The Truth About Redheads and Luck
While it’s true that redheads were once thought to be unlucky, this superstition has been debunked. In fact, people with red hair are just as lucky as anyone else. So if you’re a redhead, don’t worry about any bad luck when boarding a ship or beginning a journey.
In conclusion, sailors’ superstitions about people with red hair have been around for centuries. However, there’s no truth to this belief, and redheads can rest assured that they’re just as lucky as anyone else. If you’re interested in learning more about nautical superstitions, check out our related articles on the topic.
Words Sailors Avoided at Sea
Did you know that sailors had their own set of taboo words? Here are some words that seafarers avoided because they were believed to bring bad luck:
Saying the word “drown” while on a boat was believed to summon the event itself.
- Good Luck and Goodbye
“Good luck” and “goodbye” were also forbidden, and it was unlucky for sailors’ wives to wave goodbye or call after their husbands once they left the house for a sea journey.
- Words Pertaining to Land
Other words pertaining to land brought bad luck if mentioned while at sea, such as pigs, foxes, rabbits, and church.
- Swearing While Fishing
Swearing while fishing was also seen as bad luck.
The Truth About Nautical Superstitions
While these superstitions may seem strange to us today, they were taken seriously by sailors in the past. In fact, many seafarers believed that breaking these taboos could bring disaster upon the ship and its crew. If you’re interested in learning more about nautical superstitions, check out our related articles on the topic.
In conclusion, sailors had their own set of taboo words that were believed to bring bad luck at sea. While these beliefs may seem outdated now, they were taken seriously by seafarers in the past.
Never Rename a Ship
According to seafaring superstition, once a ship is named and christened, changing its name is considered bad luck. Sailors believed that boats took on a life of their own once they were named, and renaming a ship was seen as an attempt to deceive the gods of the sea. Legend has it that every ship’s name was recorded in the “Leger of the Deep,” and changing the name without notifying Neptune, the God of the Sea, would result in his wrath.
Apart from the supernatural beliefs, early trading ships developed a reputation at ports based on their names. Changing a ship’s name could cause issues for the captain and crew while traveling and trading.
However, if a ship must be renamed, a de-naming ceremony is necessary before christening the boat again. This ceremony typically involves burning a piece of paper with the original name of the ship, placing the ashes in a box, and throwing them into the sea while the tide is going out. If the ceremony is performed away from the shore, the ashes can be thrown in a river to float downstream or in a lake during a full moon.
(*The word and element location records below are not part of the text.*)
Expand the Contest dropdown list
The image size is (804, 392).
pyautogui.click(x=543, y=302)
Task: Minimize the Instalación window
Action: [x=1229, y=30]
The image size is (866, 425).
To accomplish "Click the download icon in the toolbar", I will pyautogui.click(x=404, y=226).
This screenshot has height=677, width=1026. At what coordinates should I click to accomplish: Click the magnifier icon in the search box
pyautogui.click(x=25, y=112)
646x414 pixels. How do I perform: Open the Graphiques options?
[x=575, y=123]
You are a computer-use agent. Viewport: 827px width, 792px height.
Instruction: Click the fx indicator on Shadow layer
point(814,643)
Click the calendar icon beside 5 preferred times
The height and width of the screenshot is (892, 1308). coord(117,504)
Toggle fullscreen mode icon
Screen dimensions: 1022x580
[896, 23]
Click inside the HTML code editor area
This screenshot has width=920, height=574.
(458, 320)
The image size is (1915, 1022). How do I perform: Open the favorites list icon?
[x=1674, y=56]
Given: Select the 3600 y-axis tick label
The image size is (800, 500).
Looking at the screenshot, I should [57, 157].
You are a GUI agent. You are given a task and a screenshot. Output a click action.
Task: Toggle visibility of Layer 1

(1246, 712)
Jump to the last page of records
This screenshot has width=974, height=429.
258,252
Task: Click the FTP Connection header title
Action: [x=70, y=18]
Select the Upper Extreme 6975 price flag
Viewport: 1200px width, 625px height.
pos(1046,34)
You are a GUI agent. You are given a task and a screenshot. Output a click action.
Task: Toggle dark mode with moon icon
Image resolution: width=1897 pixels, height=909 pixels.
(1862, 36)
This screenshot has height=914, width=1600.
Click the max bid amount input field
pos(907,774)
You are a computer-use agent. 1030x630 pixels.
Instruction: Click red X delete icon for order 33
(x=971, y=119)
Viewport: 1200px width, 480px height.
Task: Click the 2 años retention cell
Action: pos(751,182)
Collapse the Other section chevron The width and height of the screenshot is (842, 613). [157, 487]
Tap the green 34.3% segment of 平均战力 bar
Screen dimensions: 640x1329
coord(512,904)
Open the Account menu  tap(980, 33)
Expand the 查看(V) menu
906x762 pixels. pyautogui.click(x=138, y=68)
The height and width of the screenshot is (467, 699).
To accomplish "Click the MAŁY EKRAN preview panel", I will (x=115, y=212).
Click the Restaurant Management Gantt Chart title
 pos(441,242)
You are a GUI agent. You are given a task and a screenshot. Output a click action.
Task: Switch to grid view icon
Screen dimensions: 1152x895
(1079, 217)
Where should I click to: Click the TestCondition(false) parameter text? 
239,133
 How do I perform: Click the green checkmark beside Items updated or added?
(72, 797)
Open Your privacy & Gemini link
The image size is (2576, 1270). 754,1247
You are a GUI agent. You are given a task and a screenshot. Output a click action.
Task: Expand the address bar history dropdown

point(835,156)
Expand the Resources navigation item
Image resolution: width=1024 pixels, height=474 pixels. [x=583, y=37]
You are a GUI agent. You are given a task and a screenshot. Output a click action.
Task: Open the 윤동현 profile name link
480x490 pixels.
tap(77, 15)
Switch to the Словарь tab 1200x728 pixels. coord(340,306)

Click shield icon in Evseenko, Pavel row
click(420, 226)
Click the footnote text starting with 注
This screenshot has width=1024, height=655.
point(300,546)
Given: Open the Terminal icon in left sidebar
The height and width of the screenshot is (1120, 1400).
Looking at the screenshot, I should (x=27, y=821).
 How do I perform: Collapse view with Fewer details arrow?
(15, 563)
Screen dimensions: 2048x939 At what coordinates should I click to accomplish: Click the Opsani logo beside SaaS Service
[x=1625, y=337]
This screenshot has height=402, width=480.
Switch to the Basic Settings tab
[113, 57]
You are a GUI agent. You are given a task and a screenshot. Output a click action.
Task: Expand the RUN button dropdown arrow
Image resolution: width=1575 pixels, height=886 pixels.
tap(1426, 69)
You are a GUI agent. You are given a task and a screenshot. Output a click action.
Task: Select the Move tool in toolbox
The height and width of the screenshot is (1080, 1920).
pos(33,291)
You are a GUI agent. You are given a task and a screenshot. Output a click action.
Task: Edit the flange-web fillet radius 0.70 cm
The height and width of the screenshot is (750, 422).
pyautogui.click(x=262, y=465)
The de-naming ceremony may also involve removing all traces of the old name, including logbooks, paperwork, and the writing on the hull. Only after this official ceremony can the ship be christened again with its new name, and this is believed to ward off any potential bad luck.
Never Kill the Albatross
To avoid bad luck, sailors believed it was unlucky to kill an albatross. As depicted in Samuel Taylor Coleridge’s poem “The Rime of the Ancient Mariner,” a ship and its crew faced numerous misfortunes after a crew member shot a friendly albatross that had visited the boat. Many Seabirds are believed to carry the souls of deceased sailors, so killing one was considered a bad omen, while seeing one was considered a good sign.